## Your objective
Nothing outside the stretch is wanted. Repeat exactly the lines of the listing below from the one that contains "[Suche] (233, 25)" through the one that contains "Vorherige (19, 88)", both ends included.

## Input for this task
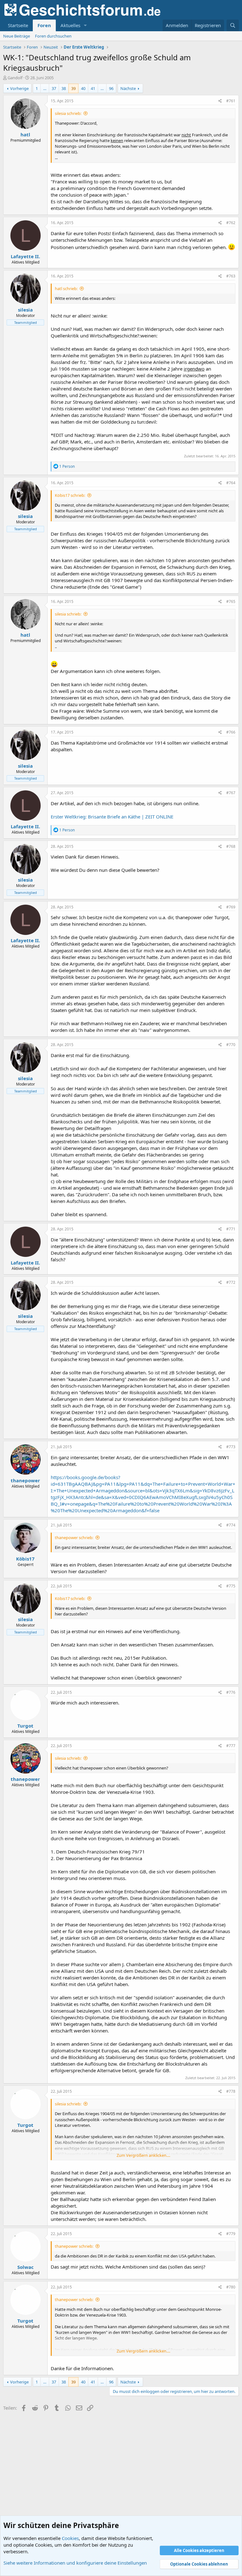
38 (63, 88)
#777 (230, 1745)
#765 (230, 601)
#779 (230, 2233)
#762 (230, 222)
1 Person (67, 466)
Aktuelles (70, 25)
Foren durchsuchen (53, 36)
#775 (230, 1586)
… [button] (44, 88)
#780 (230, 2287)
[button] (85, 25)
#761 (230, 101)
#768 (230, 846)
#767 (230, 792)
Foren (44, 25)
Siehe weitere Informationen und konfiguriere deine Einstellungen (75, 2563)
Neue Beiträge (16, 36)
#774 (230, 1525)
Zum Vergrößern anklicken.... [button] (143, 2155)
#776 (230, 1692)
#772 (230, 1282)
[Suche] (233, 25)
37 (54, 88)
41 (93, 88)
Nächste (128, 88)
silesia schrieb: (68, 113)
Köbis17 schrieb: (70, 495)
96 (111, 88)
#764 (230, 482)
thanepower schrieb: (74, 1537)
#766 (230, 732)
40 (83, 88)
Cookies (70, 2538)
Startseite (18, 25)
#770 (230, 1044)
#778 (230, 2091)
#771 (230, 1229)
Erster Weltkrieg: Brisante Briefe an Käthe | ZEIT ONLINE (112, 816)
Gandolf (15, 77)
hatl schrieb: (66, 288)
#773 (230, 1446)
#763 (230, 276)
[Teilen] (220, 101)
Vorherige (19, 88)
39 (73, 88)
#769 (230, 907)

## Finished exercise
[Suche] (233, 25)
37 (54, 88)
41 (93, 88)
Nächste (128, 88)
silesia schrieb: (68, 113)
Köbis17 schrieb: (70, 495)
96 (111, 88)
#764 (230, 482)
thanepower schrieb: (74, 1537)
#766 (230, 732)
40 (83, 88)
Cookies (70, 2538)
Startseite (18, 25)
#770 (230, 1044)
#778 (230, 2091)
#771 (230, 1229)
Erster Weltkrieg: Brisante Briefe an Käthe | ZEIT ONLINE (112, 816)
Gandolf (15, 77)
hatl schrieb: (66, 288)
#773 (230, 1446)
#763 (230, 276)
[Teilen] (220, 101)
Vorherige (19, 88)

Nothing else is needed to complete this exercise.